=== Task ===
Set down the records that follow exactly, every line of them.
===== Input records =====
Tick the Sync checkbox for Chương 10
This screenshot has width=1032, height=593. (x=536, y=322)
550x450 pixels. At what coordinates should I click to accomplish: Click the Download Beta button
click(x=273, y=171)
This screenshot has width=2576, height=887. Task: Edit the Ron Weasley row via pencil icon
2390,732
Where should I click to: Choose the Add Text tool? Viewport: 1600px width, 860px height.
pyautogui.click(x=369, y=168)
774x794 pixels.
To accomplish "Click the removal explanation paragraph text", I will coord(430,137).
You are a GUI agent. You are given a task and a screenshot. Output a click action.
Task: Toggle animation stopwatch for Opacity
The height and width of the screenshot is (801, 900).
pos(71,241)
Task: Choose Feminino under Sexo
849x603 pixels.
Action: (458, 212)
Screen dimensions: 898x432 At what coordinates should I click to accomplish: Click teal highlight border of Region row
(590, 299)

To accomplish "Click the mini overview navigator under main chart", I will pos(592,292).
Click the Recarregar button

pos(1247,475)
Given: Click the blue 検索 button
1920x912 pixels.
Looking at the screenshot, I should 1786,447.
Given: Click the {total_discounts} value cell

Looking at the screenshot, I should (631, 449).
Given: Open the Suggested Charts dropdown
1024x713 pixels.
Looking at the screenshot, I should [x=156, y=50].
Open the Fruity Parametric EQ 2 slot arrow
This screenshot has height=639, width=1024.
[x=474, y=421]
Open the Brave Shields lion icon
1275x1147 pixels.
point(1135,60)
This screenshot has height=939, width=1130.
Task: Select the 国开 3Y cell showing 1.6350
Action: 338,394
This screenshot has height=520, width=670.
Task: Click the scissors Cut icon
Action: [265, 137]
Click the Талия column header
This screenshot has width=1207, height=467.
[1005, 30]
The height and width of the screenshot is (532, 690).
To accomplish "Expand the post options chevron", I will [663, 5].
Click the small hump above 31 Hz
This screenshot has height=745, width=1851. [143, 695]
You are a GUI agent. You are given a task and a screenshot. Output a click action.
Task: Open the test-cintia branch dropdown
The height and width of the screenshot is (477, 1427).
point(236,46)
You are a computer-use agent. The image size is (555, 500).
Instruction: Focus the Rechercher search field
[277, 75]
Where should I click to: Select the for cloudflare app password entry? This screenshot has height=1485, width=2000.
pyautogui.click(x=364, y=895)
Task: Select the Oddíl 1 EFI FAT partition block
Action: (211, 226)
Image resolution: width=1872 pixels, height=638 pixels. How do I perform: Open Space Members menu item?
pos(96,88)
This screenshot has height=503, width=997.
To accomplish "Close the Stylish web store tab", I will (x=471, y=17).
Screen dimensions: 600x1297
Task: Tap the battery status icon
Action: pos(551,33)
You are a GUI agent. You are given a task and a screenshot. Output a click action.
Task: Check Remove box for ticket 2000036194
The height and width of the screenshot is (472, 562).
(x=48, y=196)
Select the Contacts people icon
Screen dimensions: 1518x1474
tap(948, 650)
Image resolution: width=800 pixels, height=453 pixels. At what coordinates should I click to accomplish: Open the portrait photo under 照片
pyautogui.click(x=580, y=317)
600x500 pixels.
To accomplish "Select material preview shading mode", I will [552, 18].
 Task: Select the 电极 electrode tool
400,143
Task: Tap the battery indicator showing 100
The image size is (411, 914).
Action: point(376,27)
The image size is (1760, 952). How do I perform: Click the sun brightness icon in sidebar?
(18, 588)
=====
=== Response ===
Tick the Sync checkbox for Chương 10
This screenshot has width=1032, height=593. (x=536, y=322)
550x450 pixels. At what coordinates should I click to accomplish: Click the Download Beta button
click(x=273, y=171)
This screenshot has width=2576, height=887. Task: Edit the Ron Weasley row via pencil icon
2390,732
Where should I click to: Choose the Add Text tool? Viewport: 1600px width, 860px height.
pyautogui.click(x=369, y=168)
774x794 pixels.
To accomplish "Click the removal explanation paragraph text", I will coord(430,137).
You are a GUI agent. You are given a task and a screenshot. Output a click action.
Task: Toggle animation stopwatch for Opacity
The height and width of the screenshot is (801, 900).
pos(71,241)
Task: Choose Feminino under Sexo
849x603 pixels.
Action: (458, 212)
Screen dimensions: 898x432 At what coordinates should I click to accomplish: Click teal highlight border of Region row
(590, 299)

To accomplish "Click the mini overview navigator under main chart", I will pos(592,292).
Click the Recarregar button

pos(1247,475)
Given: Click the blue 検索 button
1920x912 pixels.
Looking at the screenshot, I should 1786,447.
Given: Click the {total_discounts} value cell

Looking at the screenshot, I should (631, 449).
Given: Open the Suggested Charts dropdown
1024x713 pixels.
Looking at the screenshot, I should [x=156, y=50].
Open the Fruity Parametric EQ 2 slot arrow
This screenshot has height=639, width=1024.
[x=474, y=421]
Open the Brave Shields lion icon
1275x1147 pixels.
point(1135,60)
This screenshot has height=939, width=1130.
Task: Select the 国开 3Y cell showing 1.6350
Action: 338,394
This screenshot has height=520, width=670.
Task: Click the scissors Cut icon
Action: [265, 137]
Click the Талия column header
This screenshot has width=1207, height=467.
[1005, 30]
The height and width of the screenshot is (532, 690).
To accomplish "Expand the post options chevron", I will [663, 5].
Click the small hump above 31 Hz
This screenshot has height=745, width=1851. [143, 695]
You are a GUI agent. You are given a task and a screenshot. Output a click action.
Task: Open the test-cintia branch dropdown
The height and width of the screenshot is (477, 1427).
point(236,46)
You are a computer-use agent. The image size is (555, 500).
Instruction: Focus the Rechercher search field
[277, 75]
Where should I click to: Select the for cloudflare app password entry? This screenshot has height=1485, width=2000.
pyautogui.click(x=364, y=895)
Task: Select the Oddíl 1 EFI FAT partition block
Action: (211, 226)
Image resolution: width=1872 pixels, height=638 pixels. How do I perform: Open Space Members menu item?
pos(96,88)
This screenshot has height=503, width=997.
To accomplish "Close the Stylish web store tab", I will (x=471, y=17).
Screen dimensions: 600x1297
Task: Tap the battery status icon
Action: pos(551,33)
You are a GUI agent. You are given a task and a screenshot. Output a click action.
Task: Check Remove box for ticket 2000036194
The height and width of the screenshot is (472, 562).
(x=48, y=196)
Select the Contacts people icon
Screen dimensions: 1518x1474
tap(948, 650)
Image resolution: width=800 pixels, height=453 pixels. At what coordinates should I click to accomplish: Open the portrait photo under 照片
pyautogui.click(x=580, y=317)
600x500 pixels.
To accomplish "Select material preview shading mode", I will [552, 18].
 Task: Select the 电极 electrode tool
400,143
Task: Tap the battery indicator showing 100
The image size is (411, 914).
Action: point(376,27)
The image size is (1760, 952). How do I perform: Click the sun brightness icon in sidebar?
(18, 588)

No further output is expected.